_To be done_
- 1) In the code-generation text, translate the heading "Code Generation using CSE - Common Subexpression Elimination:" into Spanish.
- 2) Resume the walkthrough on generating code with common subexpression elimination, starting right after its last line.

_Provided text_
Code Generation using CSE - Common Subexpression Elimination:

>>> result = sp.Matrix([sols[a], sols[b], sols[c]])

>>> u = sp.numbered_symbols("u")
>>> r = sp.cse(result, symbols = u)

# --- Intermediate Variables -------#
for var, expr in r[0]: print(f" {var} := {expr}")

 u0 := x3**2
 u1 := u0*x1
 u2 := x1**2
 u3 := u2*x2
 u4 := x2**2
 u5 := u4*x3
 u6 := u4*x1
 u7 := u2*x3
 u8 := u0*x2
 u9 := 1/(u1 + u3 + u5 - u6 - u7 - u8)
   
eqq = r[1][0]

# --------- Final Variables -------#
>> print(f" a := {eqq[0]}")
 a := u9*(-x1*y2 + x1*y3 + x2*y1 - x2*y3 - x3*y1 + x3*y2)

>> print(f" b := {eqq[1]}")
 b := u9*(u0*y1 - u0*y2 + u2*y2 - u2*y3 - u4*y1 + u4*y3)

>>> print(f" c := {eqq[2]}")
 c := u9*(u1*y2 + u3*y3 + u5*y1 - u6*y3 - u7*y2 - u8*y1)

_Data excerpt_
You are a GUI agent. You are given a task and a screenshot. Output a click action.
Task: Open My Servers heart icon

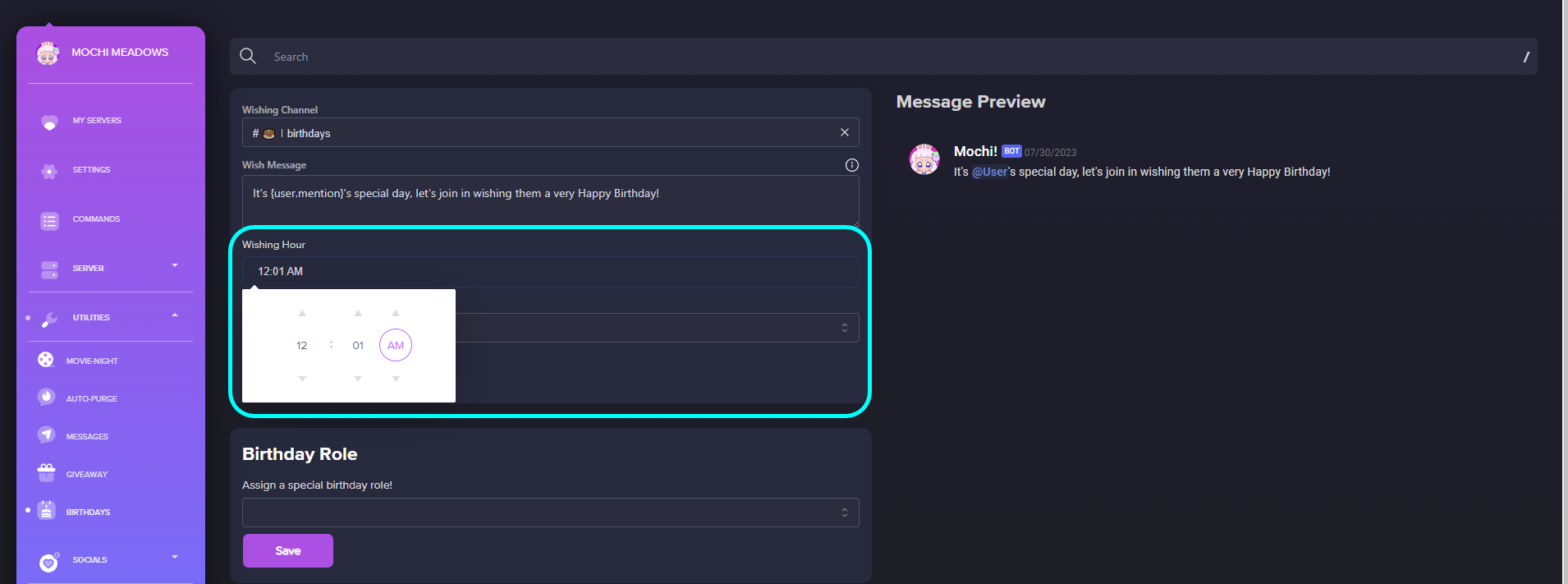(49, 122)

_Results of the tasks_
- 1) Generación de código mediante CSE - Eliminación de subexpresiones comunes:

- 2)
2.3 Circle Equation ¶

The equation of circle with center at point $\mathbf{r}_o = (x_o, y_o)$ and radius $\rho$ can be stated in vector form as as

\| \mathbf{r} - \mathbf{r}_o \| = \rho

in algebraic form this equation is

(x - x_o)^2 + (y - y_o)^2 = \rho^2

Proof

\notag \| \mathbf{r} - \mathbf{r_o} \|^2 = \rho^2

\notag \| (x, y) - (x_o, y_o) \|^2 = \rho^2

\notag \| (x - x_o, y - y_o) \|^2 = \rho^2

Hence,

\notag (x - x_o)^2 + (y - y_o)^2 = \rho^2

or in less concise form

$$ x^2 + y^2 + Dx + Ey + F = 0 $$

Where,

$$E = -2 x_o$$
$$F = -2 y_o$$
$F = x_o^2 + y_o^2 - \rho^2$

Finding the circle that passes through three points

Given the points $\mathbf{r}_1 = (x_1, y_1)$ , $\mathbf{r}_2 = (x_2, y_2)$ , and $\mathbf{r}_3 = (x_3, y_3)$ , it is possible to find the equation of the circle that passes through those points in the form $$x^2 + y^2 + Dx + Ey + F = 0$$ by solving the following system of equations for the parameters $$D$$ , $$E$$ and $$F$$ .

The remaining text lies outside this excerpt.